In each episode, I tell a rock and roll story you might not know and illustrate it with songs you may not have heard.
As the 1960s dawned, rock and roll's old guard was either in the Army, in jail, disgraced, irrelevant, or dead. The ensuing vacuum attracted soulless corporate suits whose sappy records threatened to strangle the young genre forever. Three years before the Beatles exploded, there was no guarantee that rock and roll would survive. There were still artists, though, who endeavored to make music that was heartfelt and exciting; and on this episode of Detours, we're profiling two of them. Joe's Meek's hit production "Telstar" (performed by the Tornados) and Del Shannon's classic "Runaway" weren't just insanely catchy; they also took chances with futuristic instrumental sounds and burst with a sleek excitement that bucked then-current commercial trends. Joe and Del were both rewarded for the chances they took. Their songs captured the zeitgeist and took over the charts during this potentially treacherous period. Despite never meeting and living on opposite sides of the Atlantic ocean, Joe's and Del's careers followed comparable paths. They struggled to recapture the glory of their biggest hits; and they lives ended in tragic circumstances that were eerily similar. But their best songs helped keep pop music exciting until a new generation of musicians could pick up the torch and keep running with it.
Elvis Presley spent the 1960s in the public eye as one of Hollywood's most bankable leading men. But he became a marginal figure in the music world, recording fluffy soundtrack albums while the Beatles and Bob Dylan - Elvis fans all of them - blew open our conception of what music could be. By the time of his 1968 "Comeback Special", he'd missed out on years of musical innovations. How did Elvis go from being the world's biggest recording star to a famous but musically irrelevant sideshow? In Elvis: The Lost Years, we examine how greed and apathy left a frustrating seven-year hole in the King's musical legacy.

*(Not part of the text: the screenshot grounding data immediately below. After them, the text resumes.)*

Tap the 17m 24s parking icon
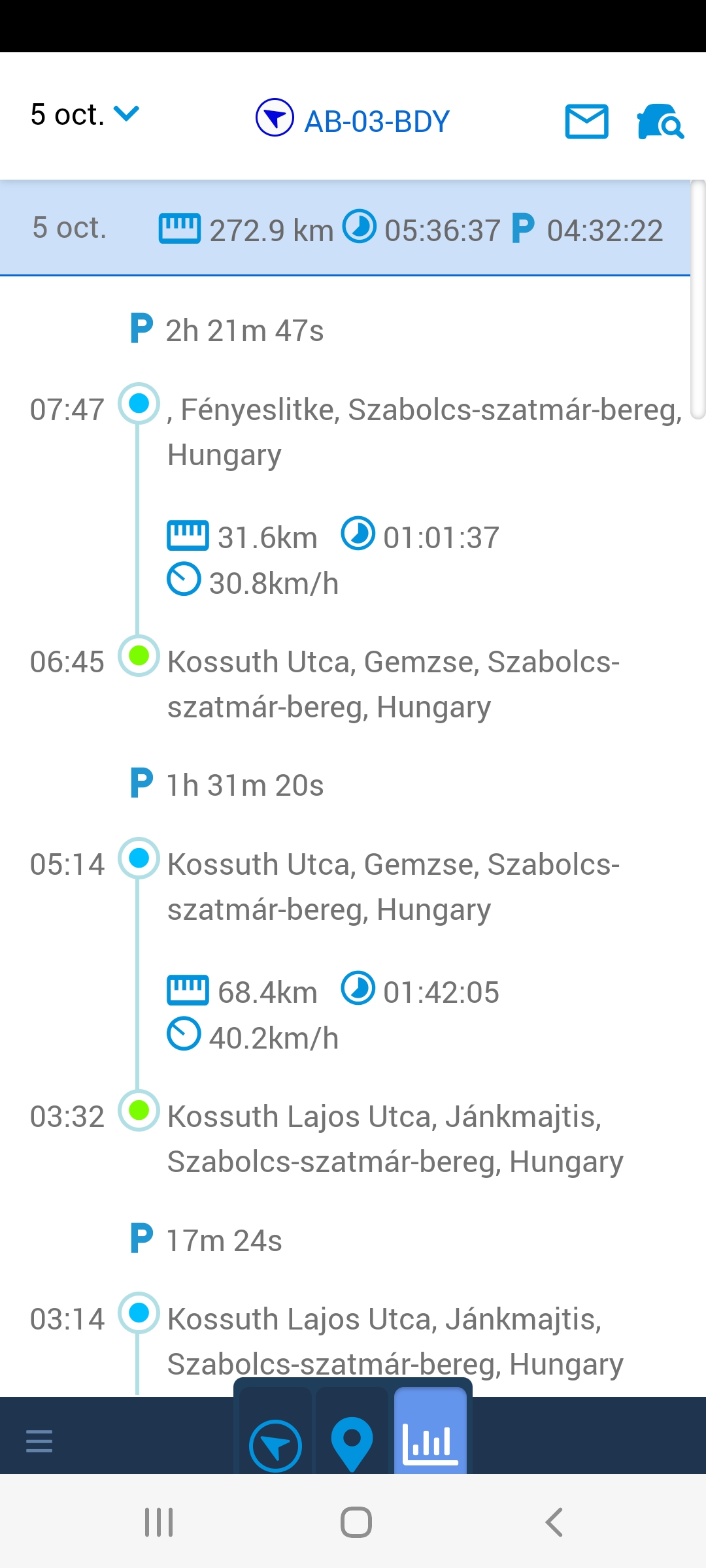This screenshot has height=1568, width=706. [x=141, y=1239]
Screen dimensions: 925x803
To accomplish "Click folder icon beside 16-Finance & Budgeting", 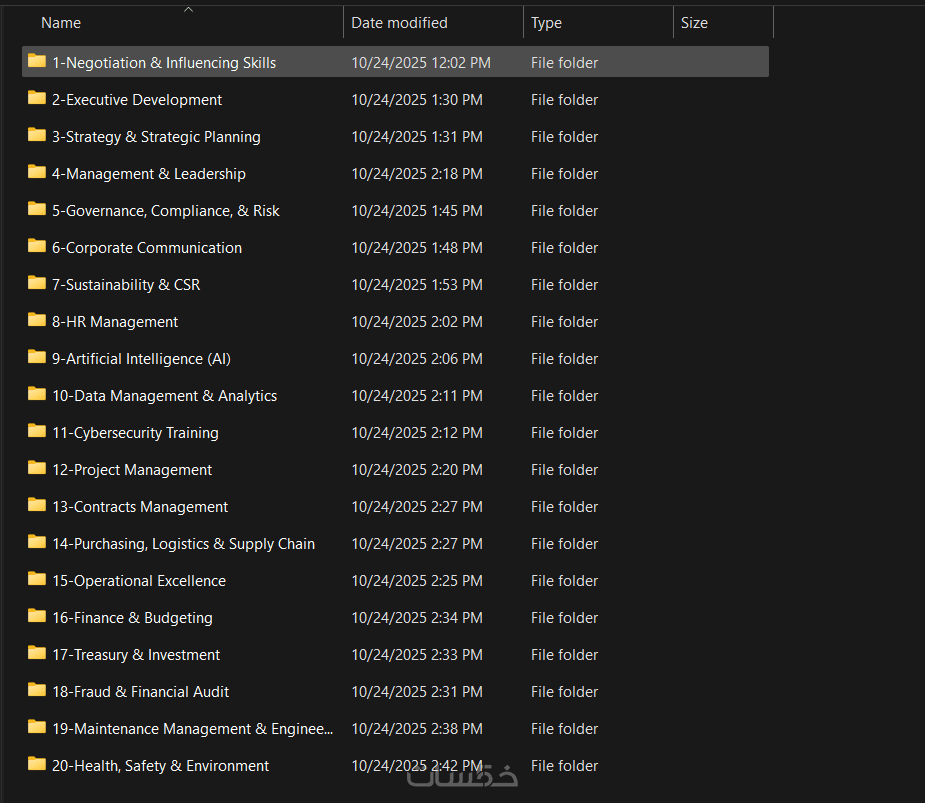I will point(37,617).
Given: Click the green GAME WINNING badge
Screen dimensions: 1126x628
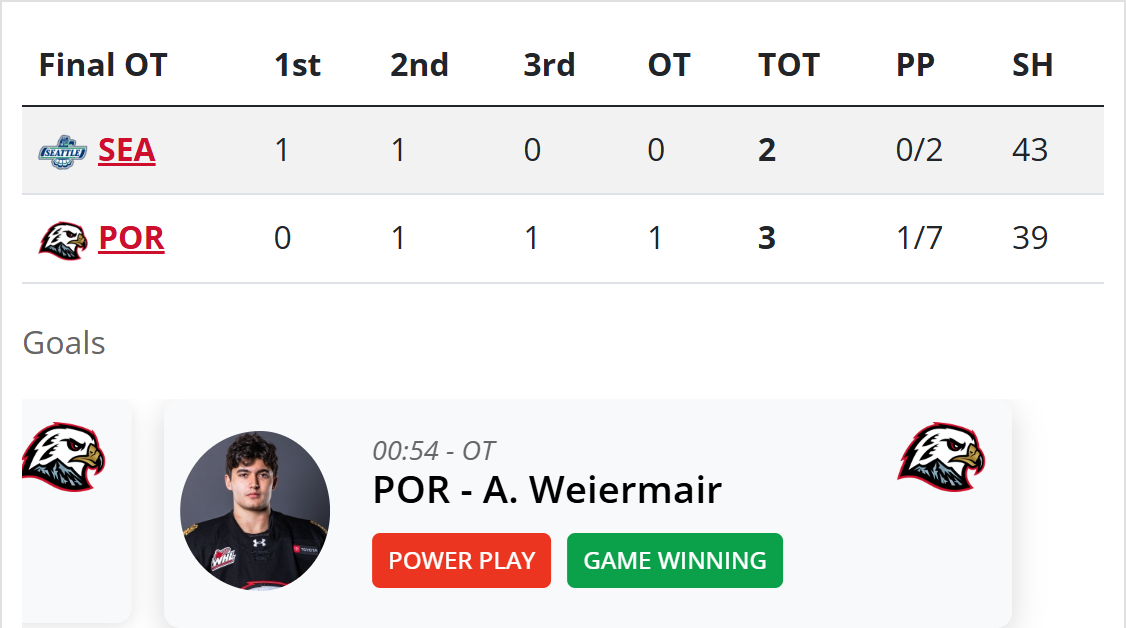Looking at the screenshot, I should 675,560.
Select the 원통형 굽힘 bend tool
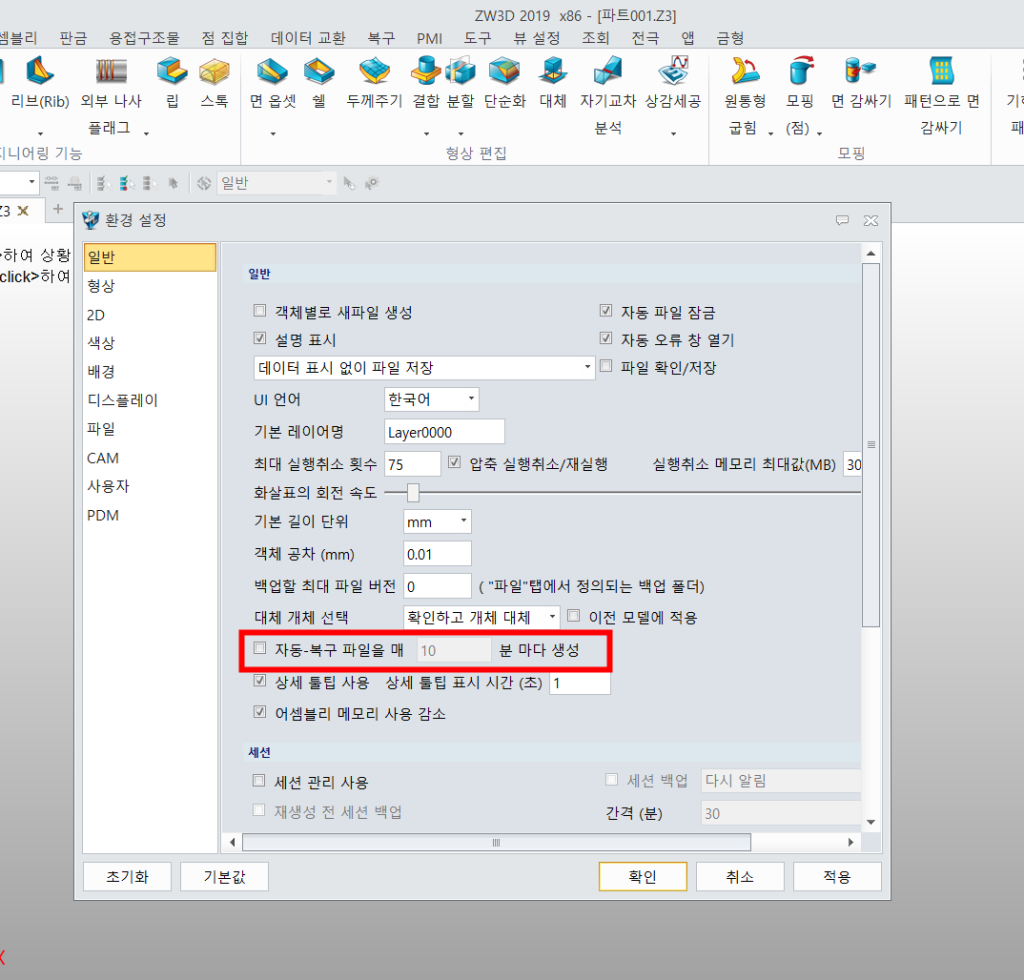 [745, 71]
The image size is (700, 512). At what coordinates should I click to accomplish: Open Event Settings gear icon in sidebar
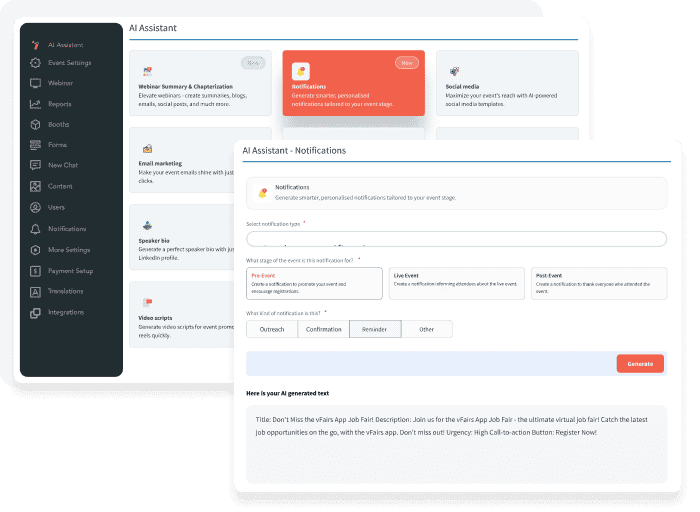click(36, 63)
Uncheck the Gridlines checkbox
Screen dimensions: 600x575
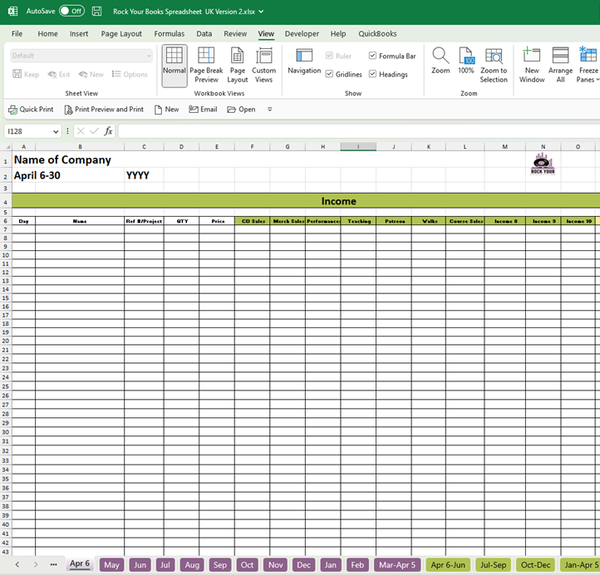point(331,74)
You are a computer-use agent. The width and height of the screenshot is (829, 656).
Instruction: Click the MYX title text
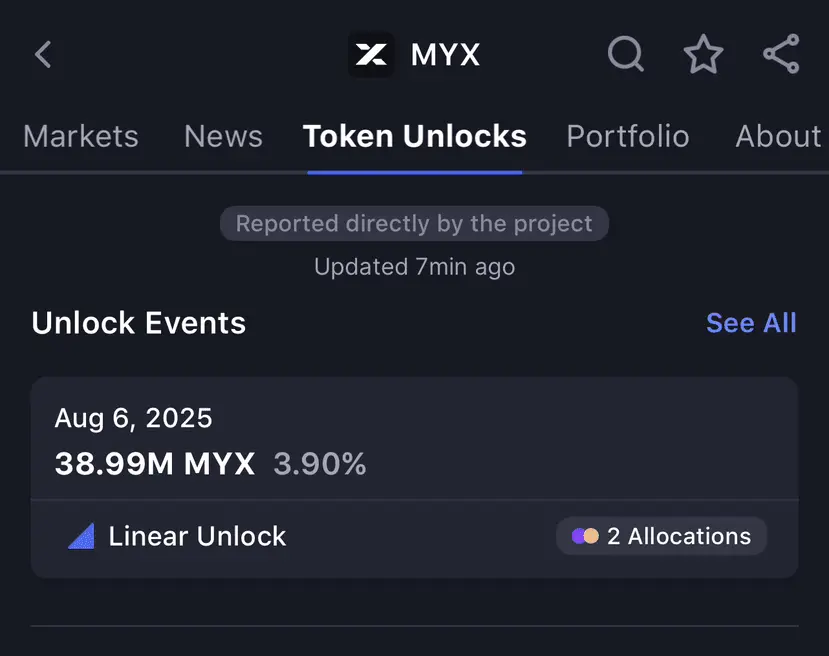click(445, 54)
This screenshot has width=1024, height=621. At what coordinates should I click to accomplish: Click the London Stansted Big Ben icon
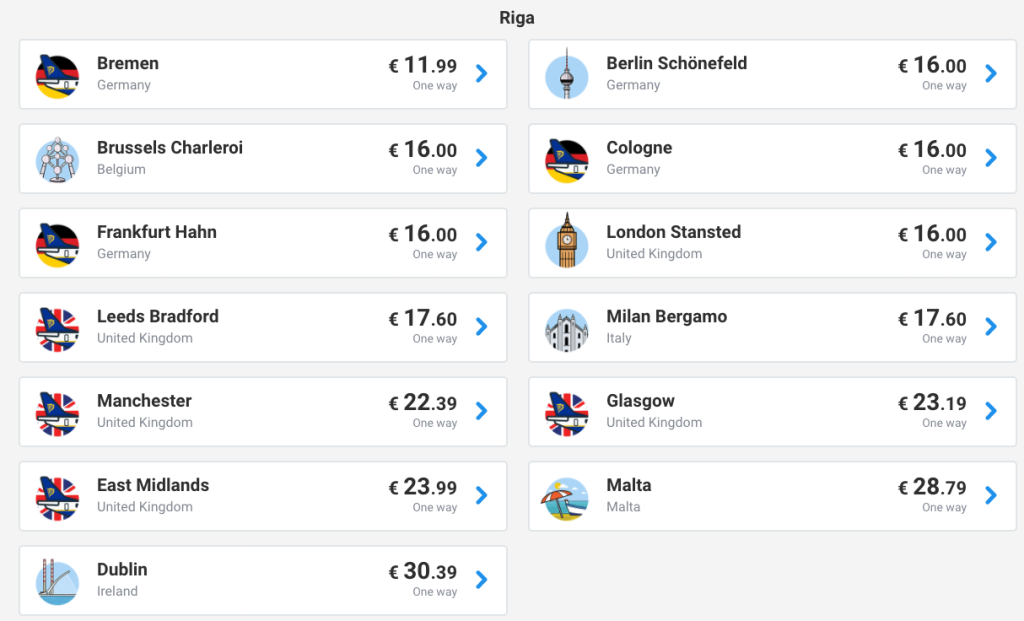coord(567,243)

If you know about Buffalo Springfield, it's likely from their only Top 40 hit, 1966's "For What It's Worth" (aka "Stop, Hey, What's That Sound"). Under the radar, though, Buffalo Springfield released three fascinating albums and produced at least a dozen songs that rank with anything made in the late 1960s. Even more significantly, Buffalo Springfield was a training ground for three of the best singers and songwriters of their era, each of whose distinct styles had an oversized influence on popular music in the 1970s. Join me as I explore Buffalo Springfield's unlikely formation, their brief, intensely creative glory years, and the breakup that was inevitable from the moment the members got together. I also take you through the band members' later adventures, as well as their continually frustrated attempts to get back together and recapture their late-1960s magic.